I have a pipeline program that runs three inference processes in one go. However, the third process will hit error below.
RuntimeError: Error in virtual void*
faiss::gpu::StandardGpuResourcesImpl::allocMemory(const
faiss::gpu::AllocRequest&) at /__w/faiss-wheels/faiss-
wheels/faiss/faiss/gpu/StandardGpuResources.cpp:452: Error: 'err ==
cudaSuccess' failed: StandardGpuResources: alloc fail type
TemporaryMemoryBuffer dev 0 space Device stream 0x1e9eb170 size
1073741824 bytes (cudaMalloc error out of memory [2])
I am using a RTX 3070 with 8GB of VRAM. For more detail, the first two processes are inference with pretrained model and third process is a similarity search using FAISS. I hit error when I tried to move my search index from CPU to GPU in third process. I need to run the search on GPU as my index size is in the scale of million.
Understand that Tensorflow will allocate the entire GPU memory during a process call. I tried the approach of using set_memory_growth
at the beginning of program but it still does not work.
gpus = tf.config.experimental.list_physical_devices('GPU')
if gpus:
try:
for gpu in gpus:
tf.config.experimental.set_memory_growth(gpu, True)
except RuntimeError as e:
print(e)
There are answers that suggested using per_process_gpu_memory_fraction but this is no longer available in TF 2.5.

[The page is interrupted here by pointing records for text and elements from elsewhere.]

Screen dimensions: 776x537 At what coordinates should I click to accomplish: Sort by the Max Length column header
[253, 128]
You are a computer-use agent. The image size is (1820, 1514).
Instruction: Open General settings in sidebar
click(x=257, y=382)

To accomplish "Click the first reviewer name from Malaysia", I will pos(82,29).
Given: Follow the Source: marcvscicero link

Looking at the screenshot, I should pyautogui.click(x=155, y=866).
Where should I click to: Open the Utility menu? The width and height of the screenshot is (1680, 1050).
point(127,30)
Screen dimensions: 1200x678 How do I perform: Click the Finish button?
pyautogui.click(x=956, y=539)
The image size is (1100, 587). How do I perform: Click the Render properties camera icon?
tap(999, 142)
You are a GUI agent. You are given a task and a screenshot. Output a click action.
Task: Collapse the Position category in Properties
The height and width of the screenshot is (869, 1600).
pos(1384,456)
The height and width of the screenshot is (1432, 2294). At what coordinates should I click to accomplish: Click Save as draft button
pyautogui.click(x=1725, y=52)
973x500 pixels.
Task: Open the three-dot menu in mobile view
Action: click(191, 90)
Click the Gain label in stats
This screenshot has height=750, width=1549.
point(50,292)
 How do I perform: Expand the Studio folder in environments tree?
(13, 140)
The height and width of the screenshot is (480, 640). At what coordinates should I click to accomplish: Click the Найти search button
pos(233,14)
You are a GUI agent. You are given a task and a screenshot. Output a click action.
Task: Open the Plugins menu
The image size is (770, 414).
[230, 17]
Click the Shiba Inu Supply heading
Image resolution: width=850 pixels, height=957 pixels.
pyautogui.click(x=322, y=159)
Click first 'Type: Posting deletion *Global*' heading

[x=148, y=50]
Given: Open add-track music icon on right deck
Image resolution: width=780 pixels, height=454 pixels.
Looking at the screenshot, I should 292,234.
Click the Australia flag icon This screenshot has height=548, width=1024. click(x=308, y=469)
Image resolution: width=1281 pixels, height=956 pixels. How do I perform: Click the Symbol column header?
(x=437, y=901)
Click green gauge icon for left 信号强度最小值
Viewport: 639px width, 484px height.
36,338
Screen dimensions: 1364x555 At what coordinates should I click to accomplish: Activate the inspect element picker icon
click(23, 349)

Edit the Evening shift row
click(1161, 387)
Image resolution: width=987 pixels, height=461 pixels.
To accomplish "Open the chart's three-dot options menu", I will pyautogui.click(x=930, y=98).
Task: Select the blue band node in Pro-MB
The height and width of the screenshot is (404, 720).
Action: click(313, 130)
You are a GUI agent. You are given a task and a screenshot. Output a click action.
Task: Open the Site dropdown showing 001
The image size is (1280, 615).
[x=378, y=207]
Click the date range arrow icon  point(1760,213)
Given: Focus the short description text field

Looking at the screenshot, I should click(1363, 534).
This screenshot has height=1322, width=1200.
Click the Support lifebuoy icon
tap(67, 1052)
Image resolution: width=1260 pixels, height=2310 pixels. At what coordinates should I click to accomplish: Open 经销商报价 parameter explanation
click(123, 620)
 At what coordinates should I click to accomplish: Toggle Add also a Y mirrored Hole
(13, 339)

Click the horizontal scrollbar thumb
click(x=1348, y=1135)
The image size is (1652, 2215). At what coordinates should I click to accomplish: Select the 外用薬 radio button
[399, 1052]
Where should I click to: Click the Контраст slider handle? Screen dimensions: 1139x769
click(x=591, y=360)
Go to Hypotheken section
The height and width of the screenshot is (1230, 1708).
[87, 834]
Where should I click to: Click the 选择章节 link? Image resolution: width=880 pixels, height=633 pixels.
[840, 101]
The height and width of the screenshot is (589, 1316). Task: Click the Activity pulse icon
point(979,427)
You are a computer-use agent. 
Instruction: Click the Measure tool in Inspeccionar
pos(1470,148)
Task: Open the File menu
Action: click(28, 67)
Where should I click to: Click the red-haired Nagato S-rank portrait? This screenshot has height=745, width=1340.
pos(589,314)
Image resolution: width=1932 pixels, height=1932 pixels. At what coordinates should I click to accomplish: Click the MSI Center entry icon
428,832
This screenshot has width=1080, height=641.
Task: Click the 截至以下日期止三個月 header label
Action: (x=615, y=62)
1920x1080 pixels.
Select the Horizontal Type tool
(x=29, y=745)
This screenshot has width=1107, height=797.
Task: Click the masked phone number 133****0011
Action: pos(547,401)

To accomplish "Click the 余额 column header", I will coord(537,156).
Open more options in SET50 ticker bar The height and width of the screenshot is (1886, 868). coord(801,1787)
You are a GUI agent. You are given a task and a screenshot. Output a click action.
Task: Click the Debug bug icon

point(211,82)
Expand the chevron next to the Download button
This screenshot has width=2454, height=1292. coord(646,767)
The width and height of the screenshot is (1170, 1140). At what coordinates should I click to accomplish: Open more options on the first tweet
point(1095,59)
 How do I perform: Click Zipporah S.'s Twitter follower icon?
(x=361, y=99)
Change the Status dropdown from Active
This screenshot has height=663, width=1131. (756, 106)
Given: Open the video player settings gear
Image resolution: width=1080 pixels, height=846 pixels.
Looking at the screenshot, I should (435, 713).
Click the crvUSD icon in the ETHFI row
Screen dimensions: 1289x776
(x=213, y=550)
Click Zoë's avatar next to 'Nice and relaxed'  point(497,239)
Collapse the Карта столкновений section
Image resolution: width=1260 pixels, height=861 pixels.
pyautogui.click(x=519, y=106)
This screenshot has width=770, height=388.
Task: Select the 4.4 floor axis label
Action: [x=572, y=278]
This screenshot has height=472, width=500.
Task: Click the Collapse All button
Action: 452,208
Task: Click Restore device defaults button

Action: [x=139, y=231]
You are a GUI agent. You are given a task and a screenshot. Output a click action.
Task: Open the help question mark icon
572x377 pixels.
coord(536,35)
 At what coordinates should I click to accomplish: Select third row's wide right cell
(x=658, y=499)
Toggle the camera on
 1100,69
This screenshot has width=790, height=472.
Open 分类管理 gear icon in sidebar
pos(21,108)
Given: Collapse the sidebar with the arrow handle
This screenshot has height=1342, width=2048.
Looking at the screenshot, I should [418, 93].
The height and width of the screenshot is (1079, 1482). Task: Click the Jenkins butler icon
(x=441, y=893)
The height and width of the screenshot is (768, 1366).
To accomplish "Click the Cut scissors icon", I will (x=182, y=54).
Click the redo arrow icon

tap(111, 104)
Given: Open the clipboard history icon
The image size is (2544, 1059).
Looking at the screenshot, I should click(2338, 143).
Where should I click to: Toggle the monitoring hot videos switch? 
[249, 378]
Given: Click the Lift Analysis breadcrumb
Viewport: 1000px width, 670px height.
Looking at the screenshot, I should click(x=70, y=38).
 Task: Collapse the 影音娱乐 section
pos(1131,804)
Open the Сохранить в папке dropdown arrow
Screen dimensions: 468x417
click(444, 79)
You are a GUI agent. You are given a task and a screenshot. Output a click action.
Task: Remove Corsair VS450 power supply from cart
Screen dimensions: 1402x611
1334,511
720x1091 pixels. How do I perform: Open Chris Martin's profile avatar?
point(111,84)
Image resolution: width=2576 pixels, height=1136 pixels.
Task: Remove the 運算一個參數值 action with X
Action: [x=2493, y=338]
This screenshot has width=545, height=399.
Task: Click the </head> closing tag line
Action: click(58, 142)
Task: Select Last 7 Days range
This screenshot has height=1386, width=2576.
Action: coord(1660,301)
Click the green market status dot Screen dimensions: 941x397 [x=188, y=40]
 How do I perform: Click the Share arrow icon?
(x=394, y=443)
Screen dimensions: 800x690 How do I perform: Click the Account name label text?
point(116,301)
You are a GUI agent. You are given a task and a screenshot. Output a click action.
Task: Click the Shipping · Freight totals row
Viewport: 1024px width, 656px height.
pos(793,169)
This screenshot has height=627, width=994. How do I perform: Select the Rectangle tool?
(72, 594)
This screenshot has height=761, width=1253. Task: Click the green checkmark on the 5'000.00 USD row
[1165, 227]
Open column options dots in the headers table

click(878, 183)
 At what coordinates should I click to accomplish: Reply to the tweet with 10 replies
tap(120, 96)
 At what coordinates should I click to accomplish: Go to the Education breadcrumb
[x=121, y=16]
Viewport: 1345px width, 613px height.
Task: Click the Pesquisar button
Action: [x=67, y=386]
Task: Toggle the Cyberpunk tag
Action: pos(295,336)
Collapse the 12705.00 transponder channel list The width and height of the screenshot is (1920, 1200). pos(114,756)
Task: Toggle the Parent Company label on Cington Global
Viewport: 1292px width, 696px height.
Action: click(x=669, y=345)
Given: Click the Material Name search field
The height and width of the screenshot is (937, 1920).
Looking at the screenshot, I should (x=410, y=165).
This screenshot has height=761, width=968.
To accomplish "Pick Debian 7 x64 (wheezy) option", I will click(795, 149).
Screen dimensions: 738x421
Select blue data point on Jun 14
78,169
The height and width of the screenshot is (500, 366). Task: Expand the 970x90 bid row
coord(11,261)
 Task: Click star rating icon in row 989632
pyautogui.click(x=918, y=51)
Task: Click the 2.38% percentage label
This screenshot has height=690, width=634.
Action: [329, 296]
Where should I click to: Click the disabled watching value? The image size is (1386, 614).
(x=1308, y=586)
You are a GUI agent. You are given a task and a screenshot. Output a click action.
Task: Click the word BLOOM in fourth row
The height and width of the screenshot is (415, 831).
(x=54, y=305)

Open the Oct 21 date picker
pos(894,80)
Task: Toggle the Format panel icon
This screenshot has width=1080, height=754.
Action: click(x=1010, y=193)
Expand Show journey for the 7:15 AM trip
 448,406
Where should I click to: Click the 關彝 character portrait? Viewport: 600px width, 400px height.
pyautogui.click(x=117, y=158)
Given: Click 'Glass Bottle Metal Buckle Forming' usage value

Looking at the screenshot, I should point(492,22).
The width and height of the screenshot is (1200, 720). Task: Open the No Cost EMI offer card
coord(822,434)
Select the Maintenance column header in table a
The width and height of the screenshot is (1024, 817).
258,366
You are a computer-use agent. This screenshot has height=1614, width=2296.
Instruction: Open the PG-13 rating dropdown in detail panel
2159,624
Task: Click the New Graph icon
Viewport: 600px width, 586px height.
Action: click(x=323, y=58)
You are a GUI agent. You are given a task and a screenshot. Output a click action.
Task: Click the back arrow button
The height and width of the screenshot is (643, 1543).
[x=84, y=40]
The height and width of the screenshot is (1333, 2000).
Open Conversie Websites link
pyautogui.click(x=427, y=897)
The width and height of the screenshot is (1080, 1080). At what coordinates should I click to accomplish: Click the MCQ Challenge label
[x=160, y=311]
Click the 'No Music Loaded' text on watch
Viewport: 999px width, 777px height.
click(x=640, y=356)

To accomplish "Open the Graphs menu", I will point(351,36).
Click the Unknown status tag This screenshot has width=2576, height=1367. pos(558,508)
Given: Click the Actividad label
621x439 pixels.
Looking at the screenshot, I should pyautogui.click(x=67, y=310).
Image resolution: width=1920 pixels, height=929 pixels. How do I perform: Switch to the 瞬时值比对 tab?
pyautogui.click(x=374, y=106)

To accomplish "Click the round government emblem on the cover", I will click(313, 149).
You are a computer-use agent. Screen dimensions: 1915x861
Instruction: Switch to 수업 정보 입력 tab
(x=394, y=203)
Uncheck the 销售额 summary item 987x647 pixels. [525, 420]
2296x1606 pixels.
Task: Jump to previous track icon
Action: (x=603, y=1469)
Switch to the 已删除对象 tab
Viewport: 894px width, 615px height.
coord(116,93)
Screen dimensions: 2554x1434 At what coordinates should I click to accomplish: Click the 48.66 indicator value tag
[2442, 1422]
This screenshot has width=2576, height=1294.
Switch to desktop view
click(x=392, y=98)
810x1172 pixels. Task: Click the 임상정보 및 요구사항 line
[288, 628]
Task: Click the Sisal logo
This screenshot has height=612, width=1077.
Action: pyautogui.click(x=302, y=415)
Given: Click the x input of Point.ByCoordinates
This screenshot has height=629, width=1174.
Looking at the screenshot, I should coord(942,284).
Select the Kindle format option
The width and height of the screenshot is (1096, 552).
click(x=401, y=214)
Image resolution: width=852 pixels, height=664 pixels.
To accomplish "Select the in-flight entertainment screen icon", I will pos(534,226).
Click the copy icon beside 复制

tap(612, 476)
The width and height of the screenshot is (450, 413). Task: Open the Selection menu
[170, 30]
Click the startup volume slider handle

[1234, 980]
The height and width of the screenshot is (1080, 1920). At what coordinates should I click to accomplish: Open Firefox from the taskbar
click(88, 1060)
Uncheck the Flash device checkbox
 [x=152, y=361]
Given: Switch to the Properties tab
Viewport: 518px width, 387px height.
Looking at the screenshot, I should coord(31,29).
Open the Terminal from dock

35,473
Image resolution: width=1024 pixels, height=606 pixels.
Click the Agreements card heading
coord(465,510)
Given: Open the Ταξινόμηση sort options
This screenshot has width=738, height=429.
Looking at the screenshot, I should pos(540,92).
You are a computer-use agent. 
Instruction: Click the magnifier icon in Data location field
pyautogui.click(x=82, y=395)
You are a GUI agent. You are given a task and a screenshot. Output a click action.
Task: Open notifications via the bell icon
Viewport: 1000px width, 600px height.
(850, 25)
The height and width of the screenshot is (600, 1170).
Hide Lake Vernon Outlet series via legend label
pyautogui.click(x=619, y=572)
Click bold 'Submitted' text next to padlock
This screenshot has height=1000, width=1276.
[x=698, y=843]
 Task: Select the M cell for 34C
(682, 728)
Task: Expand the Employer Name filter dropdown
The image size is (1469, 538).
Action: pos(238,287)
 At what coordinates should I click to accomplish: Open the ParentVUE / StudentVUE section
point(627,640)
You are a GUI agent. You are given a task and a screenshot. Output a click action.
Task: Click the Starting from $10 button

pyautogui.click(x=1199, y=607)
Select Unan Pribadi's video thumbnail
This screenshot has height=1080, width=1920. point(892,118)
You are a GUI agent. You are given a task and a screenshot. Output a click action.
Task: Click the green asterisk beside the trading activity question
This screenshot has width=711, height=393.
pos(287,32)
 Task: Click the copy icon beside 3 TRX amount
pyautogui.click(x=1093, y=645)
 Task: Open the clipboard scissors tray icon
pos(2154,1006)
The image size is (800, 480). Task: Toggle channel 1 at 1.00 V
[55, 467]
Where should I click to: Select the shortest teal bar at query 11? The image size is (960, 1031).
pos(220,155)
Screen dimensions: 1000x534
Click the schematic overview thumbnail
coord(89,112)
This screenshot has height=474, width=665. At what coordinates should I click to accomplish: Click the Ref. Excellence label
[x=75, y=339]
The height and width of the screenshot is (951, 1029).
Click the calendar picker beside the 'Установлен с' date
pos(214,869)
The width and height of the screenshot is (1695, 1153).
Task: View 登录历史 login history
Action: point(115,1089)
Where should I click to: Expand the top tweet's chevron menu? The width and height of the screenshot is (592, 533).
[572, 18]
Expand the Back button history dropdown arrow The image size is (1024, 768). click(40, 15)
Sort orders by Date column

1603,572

I tracked the memory usage using tf.config.experimental.get_memory_info('GPU:0')
and below is the log.
Beginning of the program - {'current': 0, 'peak': 0}
After first inference - {'current': 281843712, 'peak': 2803776768}
After second inference - {'current': 281844480, 'peak': 2803776768}
As the first two inference processes are not using the full memory, is there anyway I can free up the allocated memory for my third process? Or prevent TF 2.5 from allocating the entire memory.